Episode 4: Specialization and Consumerism




Stumbling Homestead » Podcast Feed show

Summary: Specialization has allowed us to achieve many things, but at what cost? We never consider that doing something ourselves, however poorly, might be preferable to turning that task over to someone who can do it better... Why do so many of us have hobbies? For all the emphasis we put on a rounded childhood and well-rounded education, or society doesn't reward the generalist--it rewards the specialist, who, is also the consumer. Roughly 90 percent of the American populace prior to 1830, was self-sufficient. Among all the things that we've lost, worst is that we've lost our ability to produce our food. Specialization, by its very nature, turns us into consumers for everything that cannot be produced by our specialized skill.

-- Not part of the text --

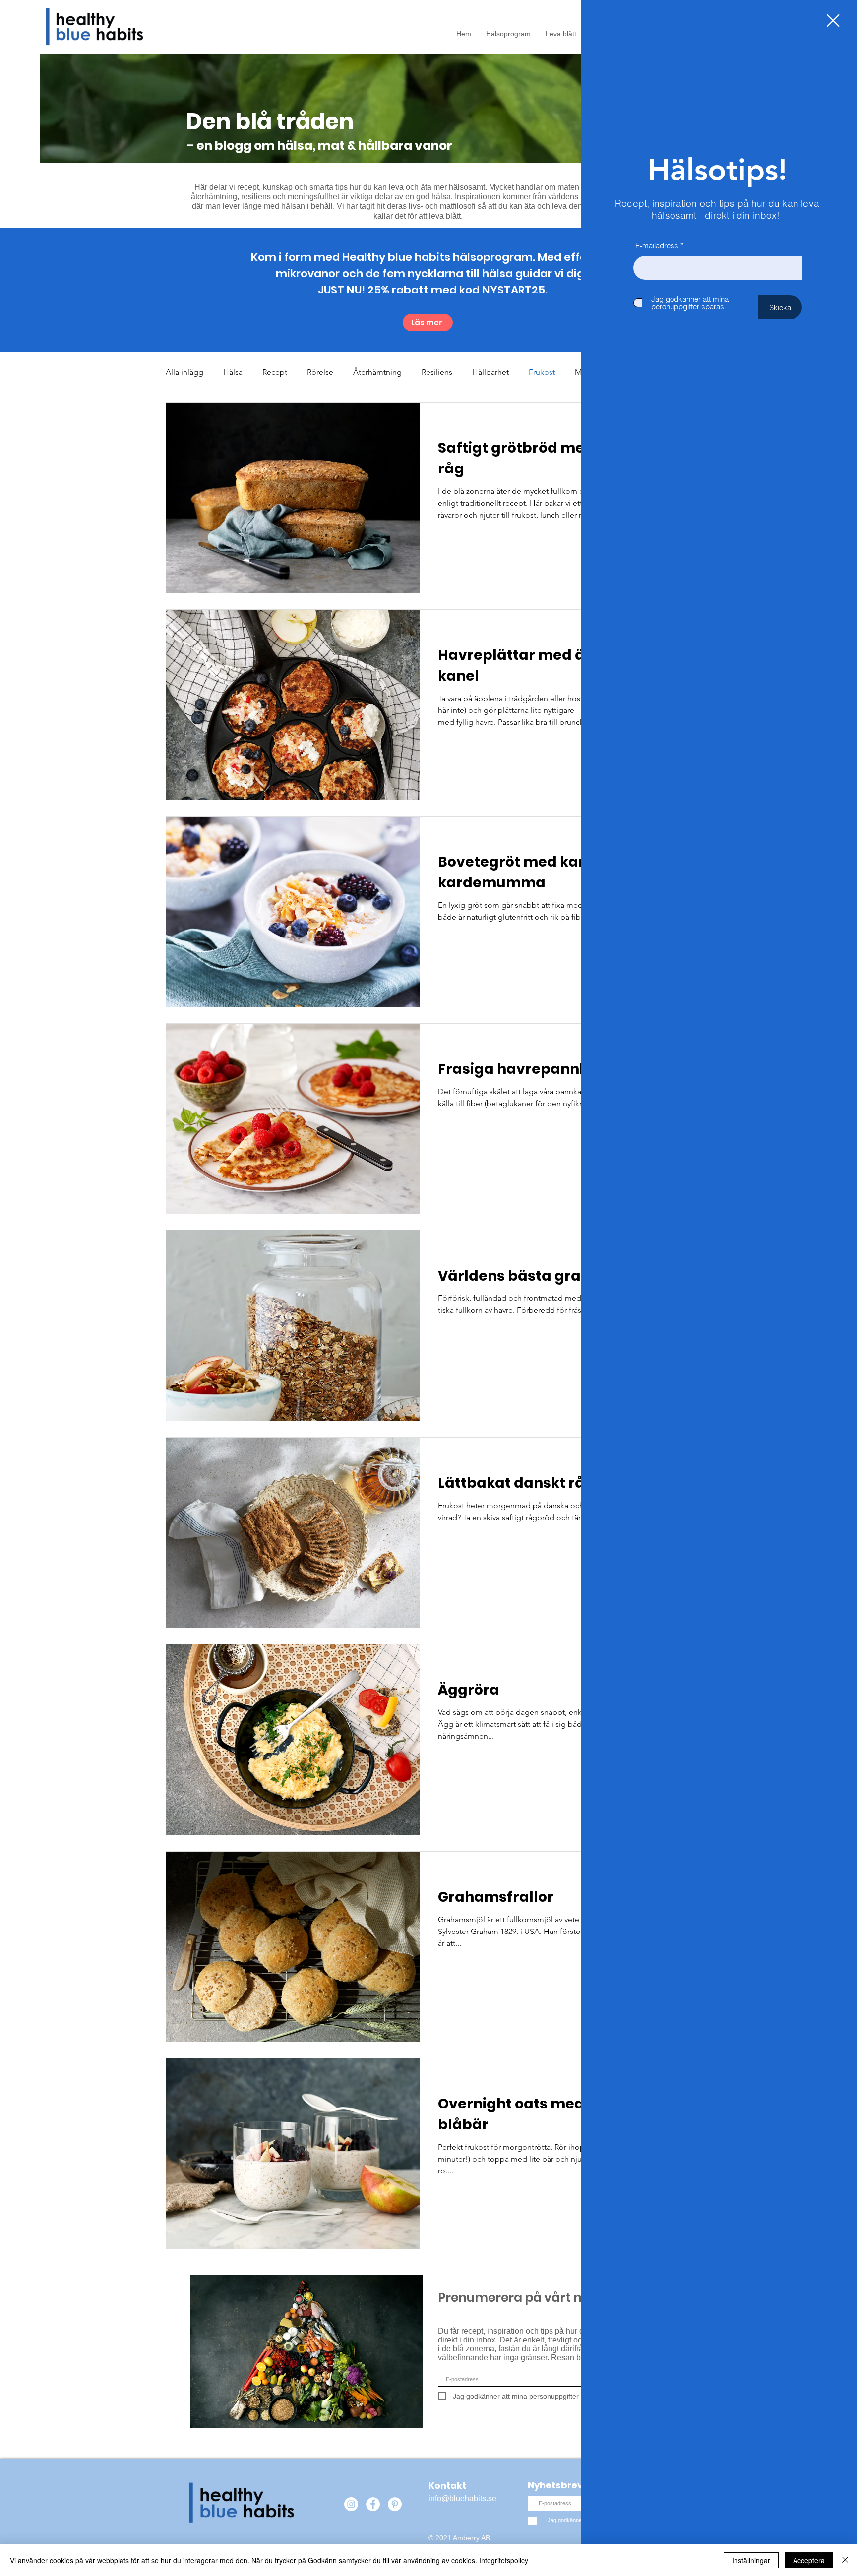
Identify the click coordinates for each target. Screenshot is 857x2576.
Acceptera (809, 2560)
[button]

Someone new to homesteading would naturally ask: is it worth it? From the specialist point of view, you might think, "did we save money doing all this hard work?" Probably not. After all, we've been indoctrinated with the notion that time is money. But there are other benefits: * At some point, the cost of energy and food is going to go up. Producing more of it directly will make more monetary sense as this happens. * Health benefits * Connectedness with earth * Better for the planet * Preparedness * Child-rearing At the risk of being an iconoclast, I think that our society needs to rethink it's heroes: Einstein versus a typical pioneer homesteader, like Pa Ingalls. I'm not advocating a society without specialists--I just think that the balance has been skewed in the opposite direction.